Anyone who has ever felt themselves capable of unforgiving rage against anyone who dare commit a hurtful or fatal act toward their pet will immediately fall sympathetic to John’s impending plight. He’s confronted by Russian gangsters at a gas station, chiefly Iosef Tarasov (Alfie Allen, Game of Thrones) who covets his ’69 Mustang. Not knowing of his past career as an unrelenting contract killer – the best in the business, it would seem – Iosef naïvely, arrogantly comes to John’s house to steal his car. He and his henchmen kill John’s puppy as well (no spoiler, as this plot point has been central to the film’s marketing campaign). Without announcing a return to his previous profession, John springs into vengeful action to track down and kill Iosef – and anyone who gets in his way. Given that the young, dumb gangster is the son of mob boss Viggo Tarasov (Michael Nyqvist), there are a lot of people who get in his way.
John Wick is the most satisfyingly straightforward, no-nonsense action thriller since Taken. Forward momentum is the key here, with John gliding smoothly from one action set piece to the next. The trailer suggested the potential for excessive action overload, but the directing/producing team of Stahelski and Leitch never give into the temptation to blow up Wick beyond its modest aspirations.
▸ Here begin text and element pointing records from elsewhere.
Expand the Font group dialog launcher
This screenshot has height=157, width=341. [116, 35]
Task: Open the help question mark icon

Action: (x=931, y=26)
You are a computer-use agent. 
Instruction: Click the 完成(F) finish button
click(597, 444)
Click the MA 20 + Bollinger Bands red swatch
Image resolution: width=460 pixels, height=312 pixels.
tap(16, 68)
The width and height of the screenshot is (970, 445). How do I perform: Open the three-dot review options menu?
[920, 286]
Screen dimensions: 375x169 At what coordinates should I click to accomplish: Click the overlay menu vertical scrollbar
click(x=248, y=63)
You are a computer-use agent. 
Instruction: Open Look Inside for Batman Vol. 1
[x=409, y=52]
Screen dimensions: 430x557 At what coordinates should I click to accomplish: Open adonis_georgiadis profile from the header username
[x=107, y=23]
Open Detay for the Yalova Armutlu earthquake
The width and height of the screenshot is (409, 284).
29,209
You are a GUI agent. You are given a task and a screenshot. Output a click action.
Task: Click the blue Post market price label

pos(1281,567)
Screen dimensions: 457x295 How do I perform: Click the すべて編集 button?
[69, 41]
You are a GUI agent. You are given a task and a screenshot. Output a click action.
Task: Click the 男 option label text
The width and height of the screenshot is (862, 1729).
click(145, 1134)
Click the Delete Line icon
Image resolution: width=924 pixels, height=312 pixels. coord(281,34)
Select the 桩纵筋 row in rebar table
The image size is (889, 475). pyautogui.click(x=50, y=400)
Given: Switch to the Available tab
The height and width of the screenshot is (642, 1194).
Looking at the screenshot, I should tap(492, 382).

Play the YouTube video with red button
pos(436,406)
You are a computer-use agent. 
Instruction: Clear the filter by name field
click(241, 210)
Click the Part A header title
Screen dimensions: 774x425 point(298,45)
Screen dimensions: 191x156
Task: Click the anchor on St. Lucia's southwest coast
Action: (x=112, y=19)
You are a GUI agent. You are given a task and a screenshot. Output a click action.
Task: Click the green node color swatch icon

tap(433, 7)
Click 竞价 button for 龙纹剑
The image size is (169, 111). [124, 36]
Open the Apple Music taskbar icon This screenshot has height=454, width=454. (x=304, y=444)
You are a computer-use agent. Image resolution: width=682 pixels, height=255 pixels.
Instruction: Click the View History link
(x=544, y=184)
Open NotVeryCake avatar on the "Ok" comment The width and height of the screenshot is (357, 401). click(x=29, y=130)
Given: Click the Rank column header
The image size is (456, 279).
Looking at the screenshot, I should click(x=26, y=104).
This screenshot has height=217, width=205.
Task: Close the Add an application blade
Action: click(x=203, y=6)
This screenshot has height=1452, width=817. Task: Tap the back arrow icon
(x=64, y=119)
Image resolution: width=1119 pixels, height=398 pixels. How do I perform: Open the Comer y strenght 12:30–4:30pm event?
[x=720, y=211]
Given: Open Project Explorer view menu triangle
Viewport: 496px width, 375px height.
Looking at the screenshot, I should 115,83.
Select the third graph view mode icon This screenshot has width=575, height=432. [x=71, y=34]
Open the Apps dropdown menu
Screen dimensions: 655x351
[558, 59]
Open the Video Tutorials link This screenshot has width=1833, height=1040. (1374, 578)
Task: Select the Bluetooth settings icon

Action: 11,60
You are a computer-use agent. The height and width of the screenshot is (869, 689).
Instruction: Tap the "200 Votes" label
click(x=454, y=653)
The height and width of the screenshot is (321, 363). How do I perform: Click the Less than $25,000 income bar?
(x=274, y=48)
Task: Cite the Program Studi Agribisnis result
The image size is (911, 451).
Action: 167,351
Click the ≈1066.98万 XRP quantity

As John’s friend and former business associate Marcus, Willem Dafoe has some nice moments. Agents of S.H.E.I.L.D.’s Adrianne Palicki is likewise effective in a supporting role as a rival hitman who memorably encounters John at a safe zone, the Continental Hotel.
Animal lovers and pet owners skittish about the killing of John’s puppy (I count myself among with a low tolerance for animal deaths in movies, traumatized by Old Yeller in my youth), know that its handled relatively gracefully and provides John with his entire motivation to seek retribution. Keanu Reeves was good in 47 Ronin, unfairly panned by critics and ignored by audiences when it was practically buried by Universal at the end of 2013. That was a $175 million, effects-laden epic while the lean John Wick was reportedly produced for somewhere in the neighborhood of $5 million. It’s his first movie since The Matrix to give him a signature role. This thing has “franchise” written all over it – all it needs to do is find an audience.